Meanwhile, they've spent $1200 of investors' money on every user they
currently have (including the expensive failed adventures in China and
Russia). It isn't quite clear if they're profitable anywhere, or if they're
continuing to be a program to distribute wealth from the bottom (drivers) and
top (investors) to the middle class rivalled only by the New Deal.

What's still ominous is the complete lack of a moat around their business.
Every driver and every customer is a free app install away from giving any
competitor a shot. Their autonomous car project is in deep trouble–even if the
Waymo lawsuit doesn't kill it, it now seems certain that a lot of assumption
were optimistic–exemplified by Apple's demotion of its competing project, and
the fact that the far superior technical effort by Google hasn't produced
anything market-ready, yet.

But even if, it was always counterintuitive for autonomous driving to be a
driver (heh!) for Uber's future: if there is one hard problem that Uber has
arguably solved, it's managing a fleet of drivers and their cars, with all the
trouble such a huge workforce of mostly low-income people with low job
attachment brings. It is this core competency of Uber that would be rendered
worthless by autonomous vehicles.

Instead, car rides in such an environment will be bare-knuckle fight,
requiring efficiency in the face of barely-existing margins, and deep pockets
to survive phases of intense competition. There is nothing that could stop any
business with money to burn to put a few dozen cars into whatever happens to
be Uber's most profitable market at any given time and reduce their margins to
0 or less overnight.
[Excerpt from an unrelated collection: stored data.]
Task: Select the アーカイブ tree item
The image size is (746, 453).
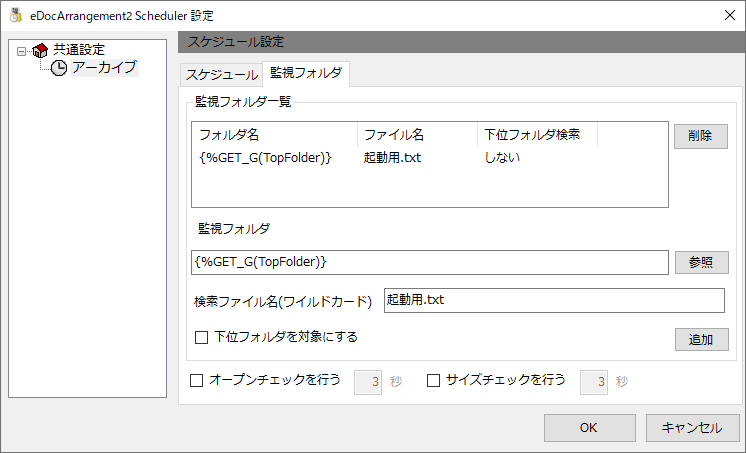Action: [x=104, y=68]
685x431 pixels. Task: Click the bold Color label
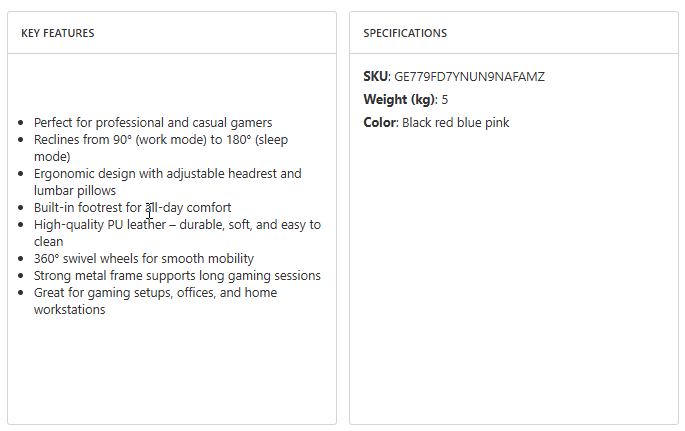click(379, 123)
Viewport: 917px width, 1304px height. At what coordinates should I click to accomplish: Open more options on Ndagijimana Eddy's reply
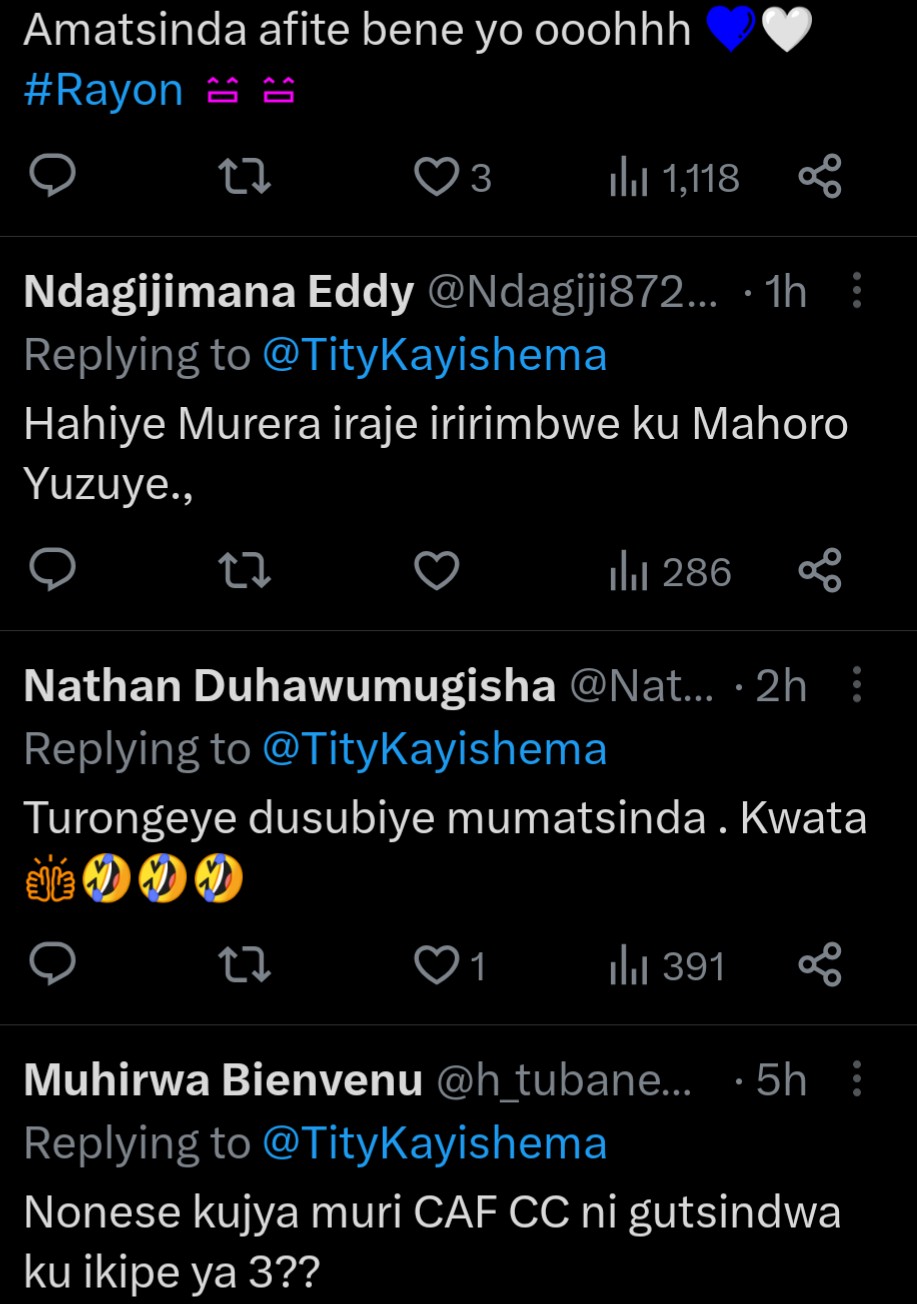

After all, it doesn't take that many cars to provide
service within the not-that-large area people spend their daily lives in, and
any number of competitors can create beachheads by convincing a local
community to give their app a try. The competitors start $1200 ahead, which
translates to two years of free service at the $50/month the typical Uber
customer spends.

As long as personal car ownership is still a thing, autonomous driving will
actually turn every owner into a competitor. Your car sitting around uselessly
during your workday is suddenly just a click away from going to work itself,
thanks to the car manufacturer's preinstalled sharing network. They'll take
15% to process payments, but it'll be insured, cleaned after every 5th ride,
and back at your office fully charged at the preselected time. Of course the
manufacturers will also just let their inventory loose in any area that is
potentially profitable. Their capital costs are lower than Uber's, they get
the cars at internal prices without dealer markup, they have access first to
any new car that people may want to try–oh, and they'll even accept running at
a slight loss when they can convince themselves that taking a ride in their
new car may convince people to buy it.

Meanwhile, what is Uber but a bro-themed map app with a balance sheet in
Ferrari red?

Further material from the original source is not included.